Working data:
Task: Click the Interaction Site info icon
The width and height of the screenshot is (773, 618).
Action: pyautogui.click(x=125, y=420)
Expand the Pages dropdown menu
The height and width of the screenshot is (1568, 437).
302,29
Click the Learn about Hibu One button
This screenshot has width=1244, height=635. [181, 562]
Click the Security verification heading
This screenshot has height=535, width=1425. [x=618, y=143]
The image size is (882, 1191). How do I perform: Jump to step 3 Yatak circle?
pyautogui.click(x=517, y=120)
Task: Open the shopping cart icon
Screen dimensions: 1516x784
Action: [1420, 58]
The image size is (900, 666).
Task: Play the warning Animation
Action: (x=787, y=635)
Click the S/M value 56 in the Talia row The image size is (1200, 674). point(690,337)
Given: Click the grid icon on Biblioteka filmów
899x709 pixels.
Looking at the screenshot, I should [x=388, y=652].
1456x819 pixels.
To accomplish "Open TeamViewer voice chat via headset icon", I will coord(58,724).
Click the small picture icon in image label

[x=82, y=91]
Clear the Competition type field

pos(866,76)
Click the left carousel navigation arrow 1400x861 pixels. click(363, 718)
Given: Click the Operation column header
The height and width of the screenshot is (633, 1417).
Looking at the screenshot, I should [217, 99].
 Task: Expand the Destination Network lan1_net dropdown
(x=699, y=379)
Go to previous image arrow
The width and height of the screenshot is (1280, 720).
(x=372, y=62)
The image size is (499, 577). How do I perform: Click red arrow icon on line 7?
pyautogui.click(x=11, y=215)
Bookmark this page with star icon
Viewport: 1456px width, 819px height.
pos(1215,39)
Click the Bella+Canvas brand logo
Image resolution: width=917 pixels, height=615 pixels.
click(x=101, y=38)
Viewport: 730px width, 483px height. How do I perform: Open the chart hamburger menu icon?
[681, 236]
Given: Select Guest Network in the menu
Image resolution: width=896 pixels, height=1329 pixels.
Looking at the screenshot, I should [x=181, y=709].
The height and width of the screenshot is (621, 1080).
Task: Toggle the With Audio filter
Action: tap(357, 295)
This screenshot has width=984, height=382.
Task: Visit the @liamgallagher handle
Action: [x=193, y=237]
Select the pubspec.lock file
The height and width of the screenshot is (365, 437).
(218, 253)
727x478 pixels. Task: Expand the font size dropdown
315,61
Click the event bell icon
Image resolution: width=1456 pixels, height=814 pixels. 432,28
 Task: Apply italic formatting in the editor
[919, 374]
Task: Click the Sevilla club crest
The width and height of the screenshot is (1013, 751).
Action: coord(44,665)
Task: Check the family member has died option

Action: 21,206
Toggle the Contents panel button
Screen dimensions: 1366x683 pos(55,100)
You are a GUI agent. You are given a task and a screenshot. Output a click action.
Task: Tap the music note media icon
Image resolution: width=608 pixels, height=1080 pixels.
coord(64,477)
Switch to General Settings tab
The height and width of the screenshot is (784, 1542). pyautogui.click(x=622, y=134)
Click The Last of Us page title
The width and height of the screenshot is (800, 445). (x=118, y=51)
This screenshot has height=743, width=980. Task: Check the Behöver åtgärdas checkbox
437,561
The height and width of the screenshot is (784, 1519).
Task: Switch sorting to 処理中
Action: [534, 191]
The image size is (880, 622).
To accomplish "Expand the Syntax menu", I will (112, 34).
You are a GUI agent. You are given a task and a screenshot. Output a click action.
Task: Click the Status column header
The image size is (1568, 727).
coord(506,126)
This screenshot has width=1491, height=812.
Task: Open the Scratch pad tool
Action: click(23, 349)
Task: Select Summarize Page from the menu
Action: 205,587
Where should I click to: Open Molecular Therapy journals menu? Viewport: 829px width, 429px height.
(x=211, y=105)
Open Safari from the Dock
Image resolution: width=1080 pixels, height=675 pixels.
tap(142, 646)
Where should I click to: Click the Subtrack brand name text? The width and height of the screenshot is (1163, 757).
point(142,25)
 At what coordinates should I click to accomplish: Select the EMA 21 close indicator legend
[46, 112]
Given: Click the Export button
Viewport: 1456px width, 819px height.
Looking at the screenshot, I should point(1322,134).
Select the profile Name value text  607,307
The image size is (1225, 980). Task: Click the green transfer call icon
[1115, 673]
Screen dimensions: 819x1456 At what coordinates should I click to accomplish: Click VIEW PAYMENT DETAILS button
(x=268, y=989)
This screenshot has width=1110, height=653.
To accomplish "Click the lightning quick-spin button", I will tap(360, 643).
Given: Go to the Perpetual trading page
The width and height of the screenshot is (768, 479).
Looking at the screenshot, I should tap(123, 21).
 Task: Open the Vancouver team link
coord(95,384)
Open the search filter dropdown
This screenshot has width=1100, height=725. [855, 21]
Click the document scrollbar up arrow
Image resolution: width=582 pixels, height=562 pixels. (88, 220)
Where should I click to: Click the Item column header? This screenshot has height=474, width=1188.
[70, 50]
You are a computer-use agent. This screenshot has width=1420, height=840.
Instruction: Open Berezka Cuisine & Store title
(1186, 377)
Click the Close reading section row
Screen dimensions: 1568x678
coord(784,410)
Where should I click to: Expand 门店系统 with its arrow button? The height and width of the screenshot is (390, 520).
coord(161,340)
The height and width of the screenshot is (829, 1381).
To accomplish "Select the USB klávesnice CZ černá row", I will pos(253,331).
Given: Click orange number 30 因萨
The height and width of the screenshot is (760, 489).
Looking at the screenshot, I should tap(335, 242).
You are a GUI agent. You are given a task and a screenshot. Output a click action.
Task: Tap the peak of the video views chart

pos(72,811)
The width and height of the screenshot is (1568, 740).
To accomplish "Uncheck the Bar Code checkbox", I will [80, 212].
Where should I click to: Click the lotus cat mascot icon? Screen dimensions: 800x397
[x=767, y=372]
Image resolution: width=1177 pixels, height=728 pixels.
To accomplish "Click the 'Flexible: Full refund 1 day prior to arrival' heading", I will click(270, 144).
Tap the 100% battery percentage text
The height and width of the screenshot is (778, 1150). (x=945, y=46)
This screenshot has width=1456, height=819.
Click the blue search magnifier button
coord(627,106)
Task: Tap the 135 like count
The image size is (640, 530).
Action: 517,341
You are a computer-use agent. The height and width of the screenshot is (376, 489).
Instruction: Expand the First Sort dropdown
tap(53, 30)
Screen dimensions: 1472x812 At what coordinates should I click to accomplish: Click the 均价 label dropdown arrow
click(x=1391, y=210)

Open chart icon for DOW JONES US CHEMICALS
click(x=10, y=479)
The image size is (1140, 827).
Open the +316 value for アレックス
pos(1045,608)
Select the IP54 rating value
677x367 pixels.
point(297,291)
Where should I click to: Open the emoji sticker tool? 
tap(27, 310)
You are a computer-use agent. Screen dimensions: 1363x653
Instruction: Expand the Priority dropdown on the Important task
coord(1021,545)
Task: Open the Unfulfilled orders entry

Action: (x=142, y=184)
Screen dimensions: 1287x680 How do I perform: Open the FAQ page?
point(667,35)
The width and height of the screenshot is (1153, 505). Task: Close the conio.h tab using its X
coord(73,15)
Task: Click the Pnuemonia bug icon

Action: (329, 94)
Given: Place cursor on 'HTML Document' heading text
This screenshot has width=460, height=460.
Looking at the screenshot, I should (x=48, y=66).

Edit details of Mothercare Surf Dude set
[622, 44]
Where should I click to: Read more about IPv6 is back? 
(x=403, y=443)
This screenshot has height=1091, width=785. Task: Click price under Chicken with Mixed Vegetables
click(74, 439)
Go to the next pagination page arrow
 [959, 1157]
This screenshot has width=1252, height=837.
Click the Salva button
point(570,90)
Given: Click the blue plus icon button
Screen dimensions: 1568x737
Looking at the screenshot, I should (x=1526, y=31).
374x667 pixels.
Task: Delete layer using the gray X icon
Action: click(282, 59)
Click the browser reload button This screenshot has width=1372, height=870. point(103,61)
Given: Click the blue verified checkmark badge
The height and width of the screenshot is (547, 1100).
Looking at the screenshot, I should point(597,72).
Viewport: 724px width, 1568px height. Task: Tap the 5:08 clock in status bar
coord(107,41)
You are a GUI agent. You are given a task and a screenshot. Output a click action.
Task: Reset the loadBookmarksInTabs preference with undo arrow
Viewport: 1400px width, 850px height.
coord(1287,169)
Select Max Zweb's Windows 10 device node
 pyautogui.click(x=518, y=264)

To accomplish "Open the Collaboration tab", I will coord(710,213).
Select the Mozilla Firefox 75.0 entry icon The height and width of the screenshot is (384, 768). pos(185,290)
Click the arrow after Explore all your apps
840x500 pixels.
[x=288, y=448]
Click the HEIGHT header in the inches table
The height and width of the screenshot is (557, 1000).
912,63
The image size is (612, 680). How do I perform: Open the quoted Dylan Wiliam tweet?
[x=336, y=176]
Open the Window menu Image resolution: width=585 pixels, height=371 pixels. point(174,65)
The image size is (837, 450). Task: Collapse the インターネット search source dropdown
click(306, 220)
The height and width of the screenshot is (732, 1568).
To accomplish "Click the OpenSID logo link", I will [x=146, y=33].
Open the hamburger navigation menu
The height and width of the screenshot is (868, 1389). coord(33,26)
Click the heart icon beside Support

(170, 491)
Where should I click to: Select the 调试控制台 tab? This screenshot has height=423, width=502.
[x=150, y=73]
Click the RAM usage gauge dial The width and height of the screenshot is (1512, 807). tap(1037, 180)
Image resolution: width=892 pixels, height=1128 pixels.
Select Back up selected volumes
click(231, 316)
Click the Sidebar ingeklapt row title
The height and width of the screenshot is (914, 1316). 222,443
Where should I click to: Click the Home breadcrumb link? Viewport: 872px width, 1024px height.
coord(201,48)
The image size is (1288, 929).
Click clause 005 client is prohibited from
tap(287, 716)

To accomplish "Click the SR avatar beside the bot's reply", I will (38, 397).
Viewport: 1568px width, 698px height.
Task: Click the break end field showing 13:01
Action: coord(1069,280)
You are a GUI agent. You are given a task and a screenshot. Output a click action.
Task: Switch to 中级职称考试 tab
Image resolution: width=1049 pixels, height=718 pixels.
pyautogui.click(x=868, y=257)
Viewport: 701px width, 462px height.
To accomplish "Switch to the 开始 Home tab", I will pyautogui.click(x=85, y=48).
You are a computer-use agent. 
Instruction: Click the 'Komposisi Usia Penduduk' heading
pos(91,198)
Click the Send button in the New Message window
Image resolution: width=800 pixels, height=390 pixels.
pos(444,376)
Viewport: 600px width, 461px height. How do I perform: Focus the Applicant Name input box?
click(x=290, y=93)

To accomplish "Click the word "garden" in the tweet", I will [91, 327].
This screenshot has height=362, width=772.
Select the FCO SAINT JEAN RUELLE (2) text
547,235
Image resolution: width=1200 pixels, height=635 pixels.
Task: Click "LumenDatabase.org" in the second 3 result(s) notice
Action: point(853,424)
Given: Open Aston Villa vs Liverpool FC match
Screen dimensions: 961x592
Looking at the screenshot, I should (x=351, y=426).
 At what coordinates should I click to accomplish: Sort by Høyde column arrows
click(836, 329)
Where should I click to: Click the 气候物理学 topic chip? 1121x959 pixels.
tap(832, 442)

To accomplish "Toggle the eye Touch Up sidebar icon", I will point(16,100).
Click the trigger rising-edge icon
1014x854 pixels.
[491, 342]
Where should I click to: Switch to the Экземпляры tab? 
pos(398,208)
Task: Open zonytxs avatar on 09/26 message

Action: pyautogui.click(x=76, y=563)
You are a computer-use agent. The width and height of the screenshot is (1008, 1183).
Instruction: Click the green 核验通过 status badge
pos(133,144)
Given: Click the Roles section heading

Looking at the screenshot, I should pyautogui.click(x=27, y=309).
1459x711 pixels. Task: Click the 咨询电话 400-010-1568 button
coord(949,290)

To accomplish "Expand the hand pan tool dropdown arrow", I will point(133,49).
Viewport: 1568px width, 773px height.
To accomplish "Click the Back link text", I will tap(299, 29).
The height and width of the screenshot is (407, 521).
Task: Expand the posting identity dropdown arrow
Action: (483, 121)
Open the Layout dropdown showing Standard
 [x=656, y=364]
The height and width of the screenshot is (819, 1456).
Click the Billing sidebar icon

Written exercise: Copy the records word for word, beginning at the line that contains "Open the hamburger navigation menu" and stopping after the line that contains "coord(201,48)".

Answer to this problem:
Open the hamburger navigation menu
The height and width of the screenshot is (868, 1389). coord(33,26)
Click the heart icon beside Support

(170, 491)
Where should I click to: Select the 调试控制台 tab? This screenshot has height=423, width=502.
[x=150, y=73]
Click the RAM usage gauge dial The width and height of the screenshot is (1512, 807). tap(1037, 180)
Image resolution: width=892 pixels, height=1128 pixels.
Select Back up selected volumes
click(231, 316)
Click the Sidebar ingeklapt row title
The height and width of the screenshot is (914, 1316). 222,443
Where should I click to: Click the Home breadcrumb link? Viewport: 872px width, 1024px height.
coord(201,48)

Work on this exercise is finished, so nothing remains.